How to be a genius: Van Gogh was a profilic hacker
While visiting Amsterdam I explored the Van Gogh Museum. Seeing his paintings and listening to the audio guide, I learned about his effort to become a better painter and about his personal story.
What amazed me the most was how he made himself a “genius” through hard, dedicated work.
(if I got any of the things below factually wrong, please let me know!)
Vincent Van Gogh was prolific. He “shipped” a lot of paintings, and did a lot of exercises to improve his technique. His time went into painting. Subsidized by his brother Theo, Vincent Van Gogh didn’t have a day job and could fully focus on creating art.
He improved his craft beyond his personal limits and beyond the contemporary limits. He practices to paint mundane things like a forearm, in order to get the details right. He practices different types of strokes - short, long, dots, curved, straight. He tries out different color combinations. The strength of his technique allowed him to do novel things - wet-on-wet painting, and using sparse heavy brush strokes.
While he cared about the “craft”, he cared even more about the actual result and product of the painting.
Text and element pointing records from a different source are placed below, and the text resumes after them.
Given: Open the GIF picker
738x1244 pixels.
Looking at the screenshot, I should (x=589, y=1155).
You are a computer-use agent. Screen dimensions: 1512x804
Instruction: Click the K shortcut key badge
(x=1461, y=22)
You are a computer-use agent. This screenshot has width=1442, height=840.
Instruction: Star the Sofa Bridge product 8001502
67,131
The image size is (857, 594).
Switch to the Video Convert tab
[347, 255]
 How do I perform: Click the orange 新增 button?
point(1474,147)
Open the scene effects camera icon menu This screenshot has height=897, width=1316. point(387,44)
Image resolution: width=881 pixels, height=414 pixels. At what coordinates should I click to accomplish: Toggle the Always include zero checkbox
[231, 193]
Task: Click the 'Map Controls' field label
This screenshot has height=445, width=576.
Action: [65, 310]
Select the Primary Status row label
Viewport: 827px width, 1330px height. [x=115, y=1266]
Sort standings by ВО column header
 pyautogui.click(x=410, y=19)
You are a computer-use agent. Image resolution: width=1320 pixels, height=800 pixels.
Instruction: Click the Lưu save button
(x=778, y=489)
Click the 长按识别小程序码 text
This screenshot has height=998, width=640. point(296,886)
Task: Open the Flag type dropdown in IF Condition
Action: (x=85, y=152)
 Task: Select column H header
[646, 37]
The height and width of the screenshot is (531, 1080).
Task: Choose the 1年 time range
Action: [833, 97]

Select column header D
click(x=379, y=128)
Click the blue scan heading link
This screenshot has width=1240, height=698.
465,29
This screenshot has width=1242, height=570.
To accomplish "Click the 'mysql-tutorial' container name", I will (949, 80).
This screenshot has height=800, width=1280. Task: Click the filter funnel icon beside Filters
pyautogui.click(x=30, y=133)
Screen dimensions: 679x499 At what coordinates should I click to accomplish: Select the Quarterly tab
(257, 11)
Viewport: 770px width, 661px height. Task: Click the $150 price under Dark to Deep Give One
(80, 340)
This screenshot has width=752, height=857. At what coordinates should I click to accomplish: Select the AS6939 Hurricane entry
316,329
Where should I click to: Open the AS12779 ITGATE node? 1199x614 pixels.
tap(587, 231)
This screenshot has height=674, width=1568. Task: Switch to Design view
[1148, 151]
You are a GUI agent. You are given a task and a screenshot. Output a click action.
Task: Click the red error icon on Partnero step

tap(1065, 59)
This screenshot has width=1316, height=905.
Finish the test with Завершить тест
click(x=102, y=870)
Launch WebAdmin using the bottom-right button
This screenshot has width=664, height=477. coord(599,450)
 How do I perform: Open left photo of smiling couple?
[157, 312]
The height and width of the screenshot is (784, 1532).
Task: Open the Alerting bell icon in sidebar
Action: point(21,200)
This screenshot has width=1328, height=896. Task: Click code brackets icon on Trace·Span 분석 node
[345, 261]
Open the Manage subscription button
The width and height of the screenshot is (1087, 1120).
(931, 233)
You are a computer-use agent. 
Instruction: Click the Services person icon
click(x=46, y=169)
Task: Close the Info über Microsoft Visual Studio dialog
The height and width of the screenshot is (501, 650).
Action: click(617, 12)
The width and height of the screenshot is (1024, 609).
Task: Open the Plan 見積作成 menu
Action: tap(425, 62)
Van Gogh really cared about the target of his painting. He was fond of the rural life and people and really cared about portraying them and their life in his canvas. He wanted to portray things in their essence. His paintings send emotions to me, and I know nothing about painting technique. And generally don’t care. People don’t care about how hard it was for the painter to make the painting, the care about how it makes them feel.
Van Gogh was resourceful! When he didn’t have subjects available, he painted self portraits, instead of despairing or procrastinating. I don’t really know history of Art, but I wouldn’t be surprised, if Van Gogh was the person who took the highest number of selfies up until his time.
He started painting in his late twenties and there has been only a decade from his beginning to paint, to reaching world class level. His prolificness, mastery of the craft, resourcefulness and caring about the product made him reach such a high level so quickly.
Van Gogh was great despite his mental illness. He didn’t get “lucky” to become more creative from his illness. He got unluckly to lose his wits when he was doing state of the art work. After the begining of his illness, he was using his art to fight insanity. He put a lot of deliberate effort into becoming a great painter, and just when he was innovative, an unknown mental illness brought him down, as he painted on average a masterpiece per day.
To me, his fight with insanity is his biggest masterpiece.